WHAT THIS EXERCISE ASKS -
a) In the passage about the health care law and lost insurance coverage, what does Jonathan Chait say Obama's promise that people could keep their insurance was intended to convey?
b) Continue the passage about the health care law and lost insurance coverage, starting after its final sentence.

Nevertheless, if you are someone who's received notice that you are losing your insurance coverage, that's a traumatic thing to experience, even if your insurance coverage is objectively terrible.

And you know, the one thing that would really help people in that situation, and the Obama administration itself, would be, say ... a fully functioning website on which normal human Americans could sign up for health care coverage on the exchanges. If such a thing existed, many if not all of these "I got screwed by my health insurance provider, thanks Nobama!" stories could be easily parried. Unfortunately, that fully functioning website does not yet exist.

Even still, the phrase "If you like your plan, you can keep it" tends to suggest that there will be some widespread, "keeping" of plans. This turns out not to be the case. Nevertheless, the Obama administration can argue that all of this was well known before now. As Jonathan Chait points out:

Obama’s promise that people could keep their insurance was intended to convey that those who already had insurance through their job or through Medicare would not be forced into the new health-care exchanges.

On the one hand, this failed to convey the blunt reality that people in the individual insurance market who had skimpy coverage and wanted to keep it could not. On the other hand, the administration never denied this fact. The designers of Obamacare straightforwardly believed that the regulation of the individual-health-insurance market was fully consistent with its promise, even though people already in that market were bound to face changes.

In some respects, the rules appear to fall short of the sweeping commitments President Obama made while trying to reassure the public in the fight over health legislation.

MATERIAL PROVIDED -

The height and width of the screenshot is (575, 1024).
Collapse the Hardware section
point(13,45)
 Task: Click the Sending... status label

* * *

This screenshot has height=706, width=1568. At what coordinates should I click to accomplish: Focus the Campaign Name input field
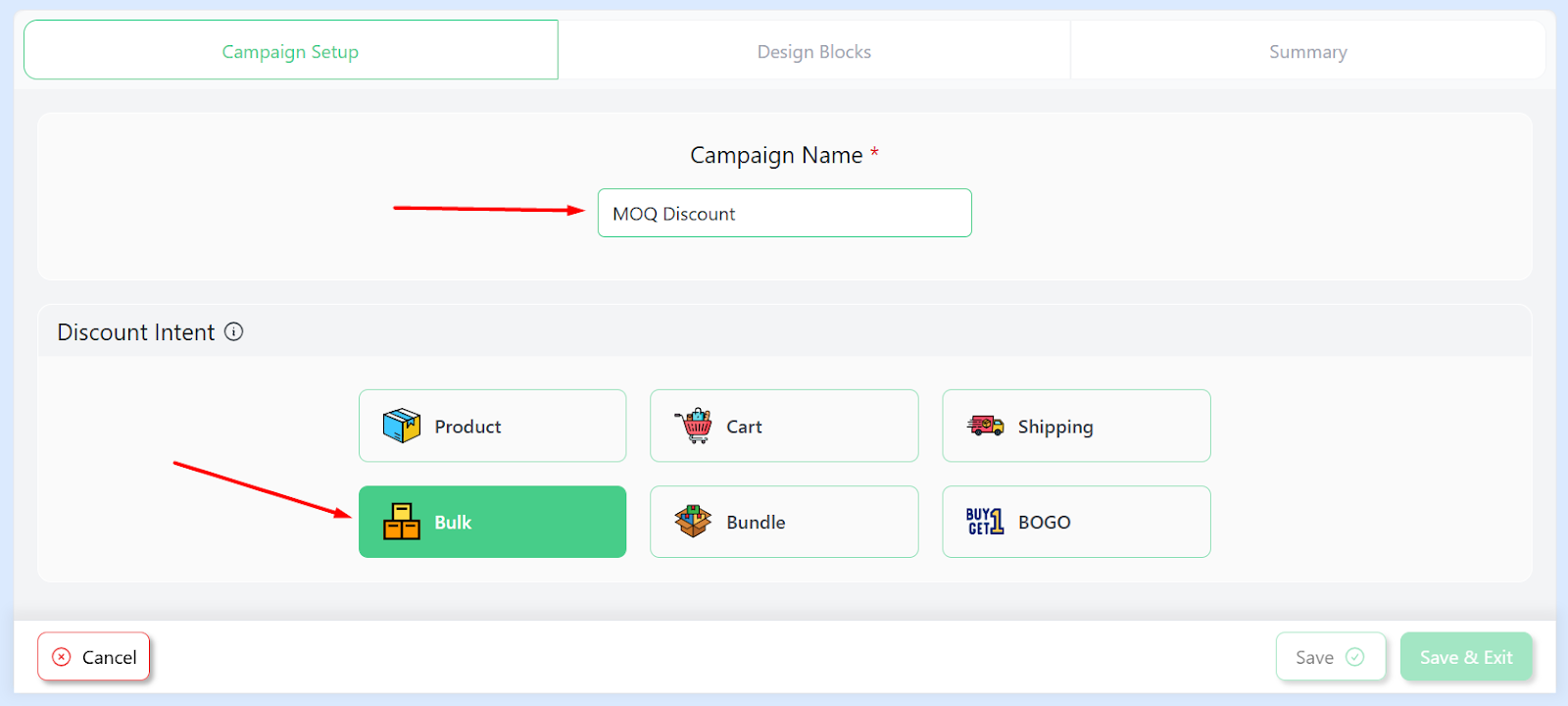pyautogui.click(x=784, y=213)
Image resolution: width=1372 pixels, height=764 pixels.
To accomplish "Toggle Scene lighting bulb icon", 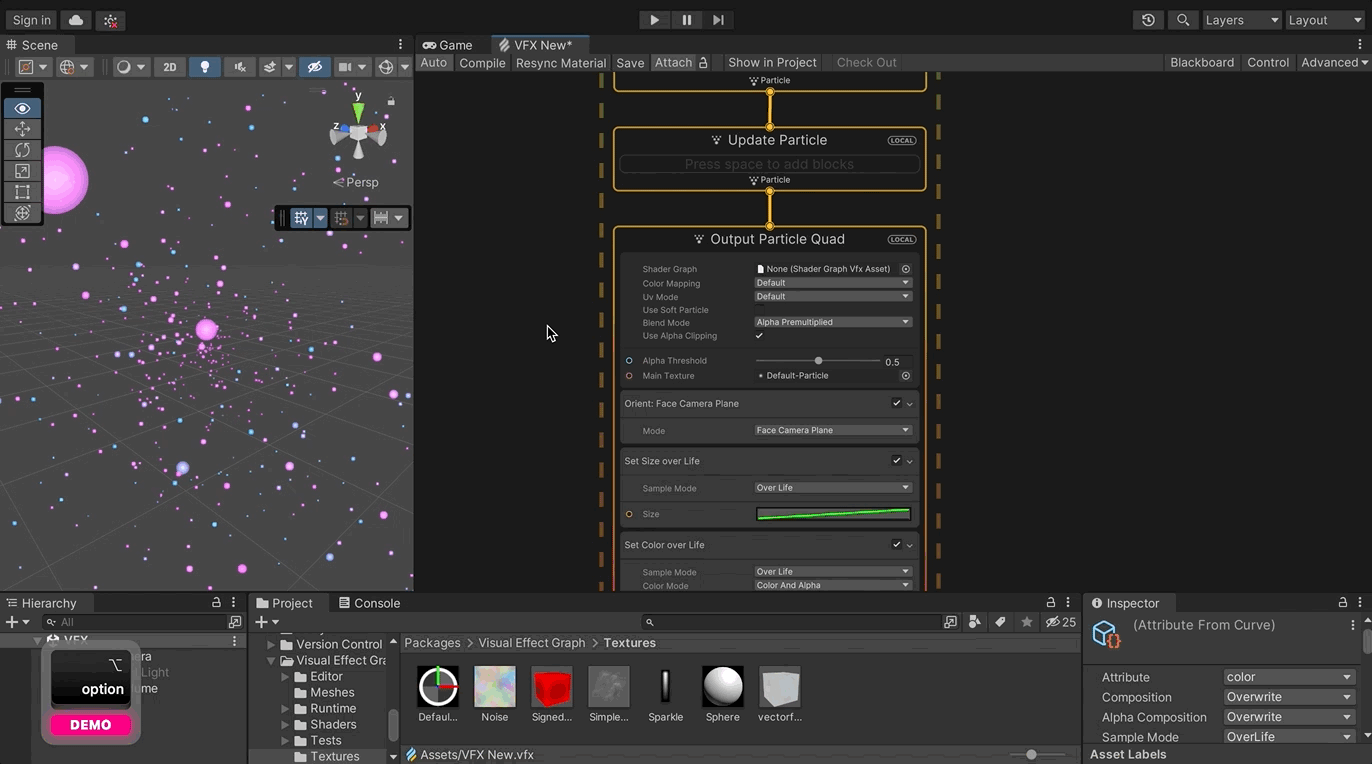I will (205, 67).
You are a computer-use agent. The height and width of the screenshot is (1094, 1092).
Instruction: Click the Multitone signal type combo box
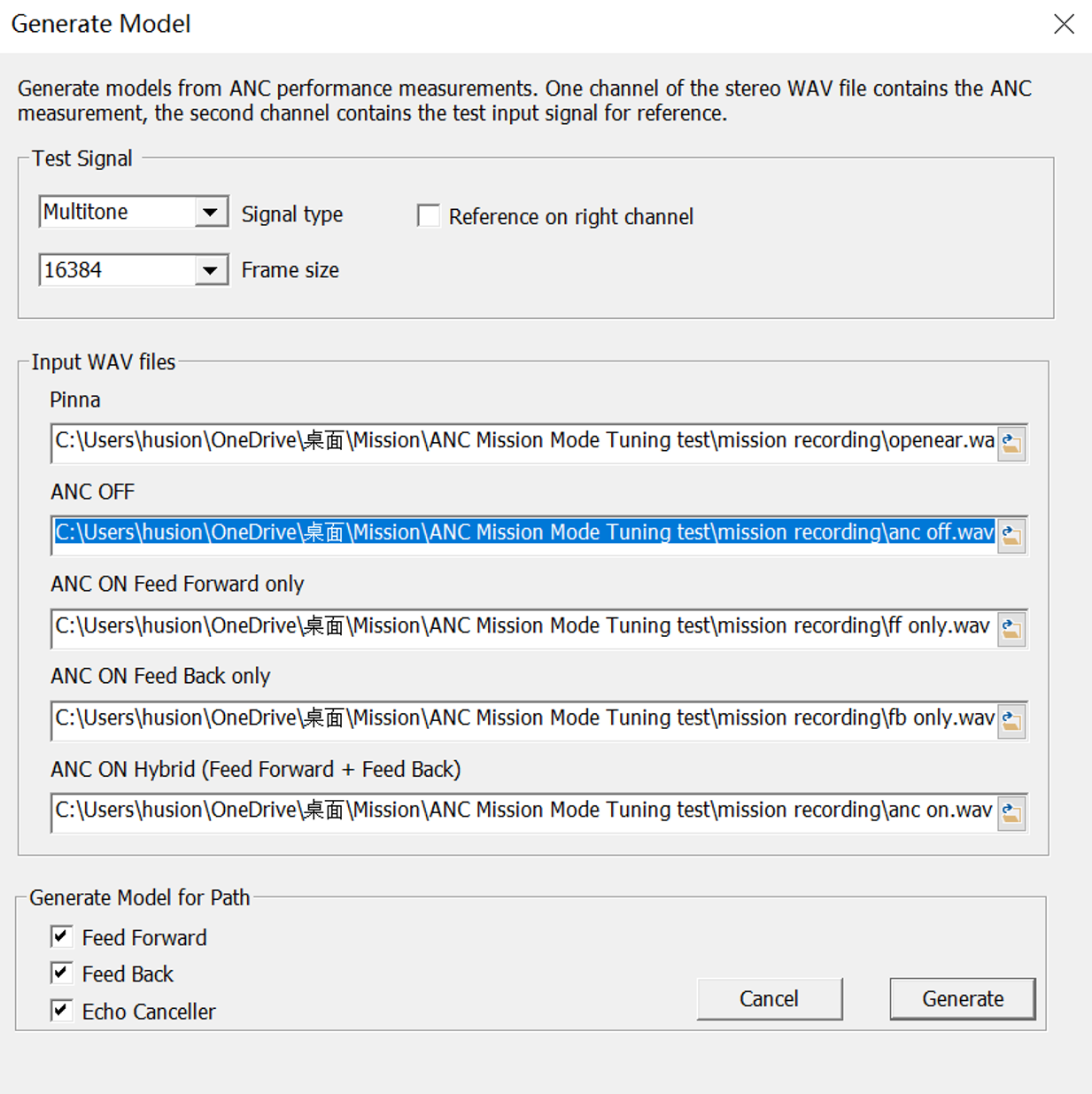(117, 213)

TASK-BY-TASK ANSWERS -
a) That people who already had insurance through their job or through Medicare would not be forced into the new health-care exchanges.

b)
In issuing the rules, the administration said this was just one goal of the legislation, allowing people to “keep their current coverage if they like it.” It acknowledged that some people, especially those who work at smaller businesses, might face significant changes in the terms of their coverage, and it said they should be able to “reap the benefits of additional consumer protections.”

Still, we are left with this phrase, "If you like your plan, you can keep it," that probably should have come with a bit of fine-print reading, "Some restrictions apply, void where prohibited."

One thing that's worth wondering about here is whether the media's overarching attention to finding some cheap gotcha moments to bedevil political figures for a newscycle or three doesn't end up adding to the confusion. After all, the circumstances that are driving today's crisis-cycle were all things that were reported back in 2010. There has been a more than adequate period of time to ask more significant questions about the president's quip, and to instruct the public as to what was coming, in the service of keeping the populace informed and prepared.

Nevertheless, the simple fact of the matter is this: To any normal person, making the tacit assumption that words don't have any hidden meanings or exceptions, "If you like your plan, you can keep it" sounds like a pretty clear, right-to-the-point certainty on which one should be able to rely. When that sentence lands in the ear of a normal human being, it conveys the promise of continuity, and relief from any shocking news about losing one's coverage.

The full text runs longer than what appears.